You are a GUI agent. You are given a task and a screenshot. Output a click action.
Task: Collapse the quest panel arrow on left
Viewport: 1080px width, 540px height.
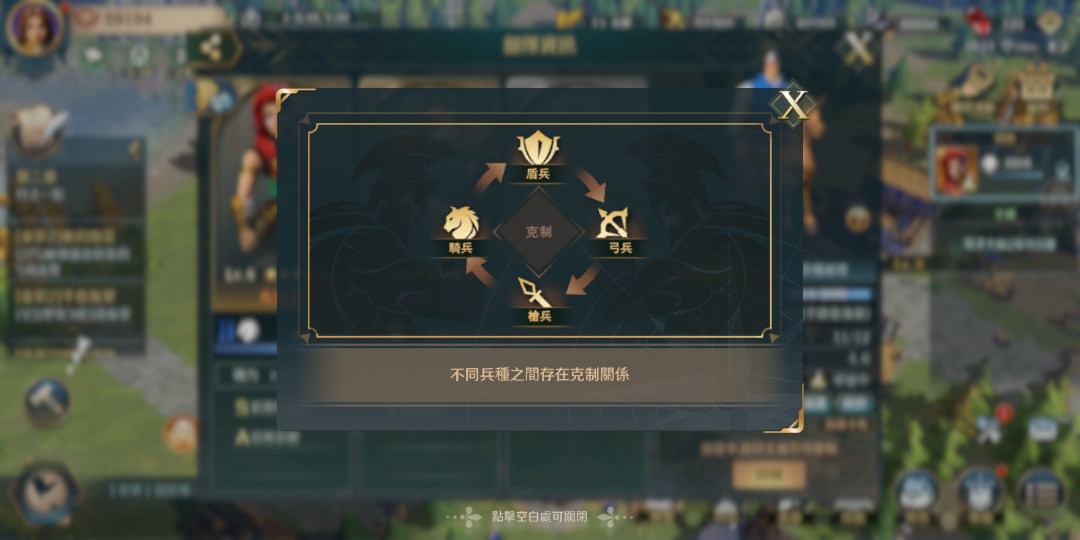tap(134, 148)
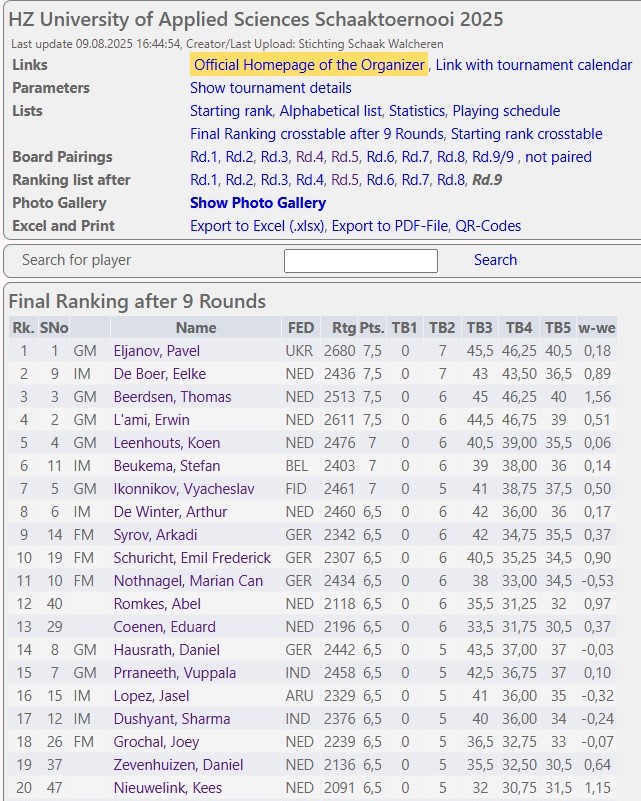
* * *
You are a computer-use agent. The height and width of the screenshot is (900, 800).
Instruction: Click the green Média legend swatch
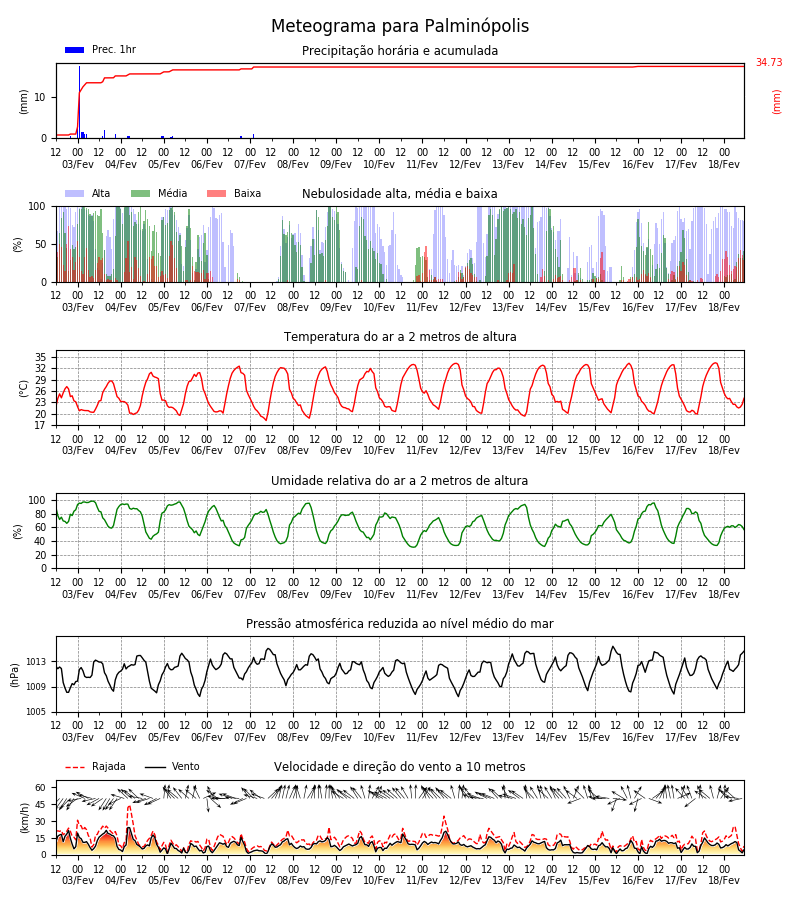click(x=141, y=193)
* * *
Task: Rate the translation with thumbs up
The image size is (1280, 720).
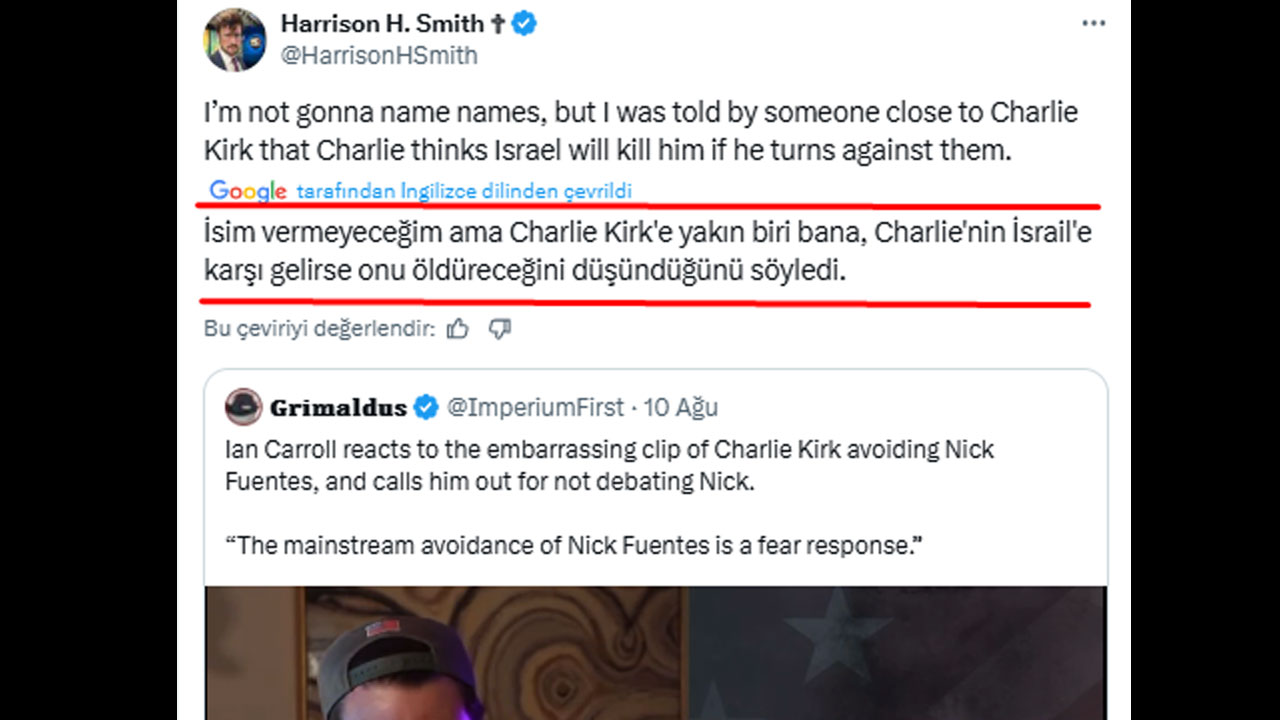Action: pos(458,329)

Exercise instructions -> Filter the records above and copy every line that contains the word "screenshot".

Solution for this exercise ->
You are a GUI agent. You are given a task and a screenshot. Output a click action.
You are a computer-use agent. The height and width of the screenshot is (900, 800).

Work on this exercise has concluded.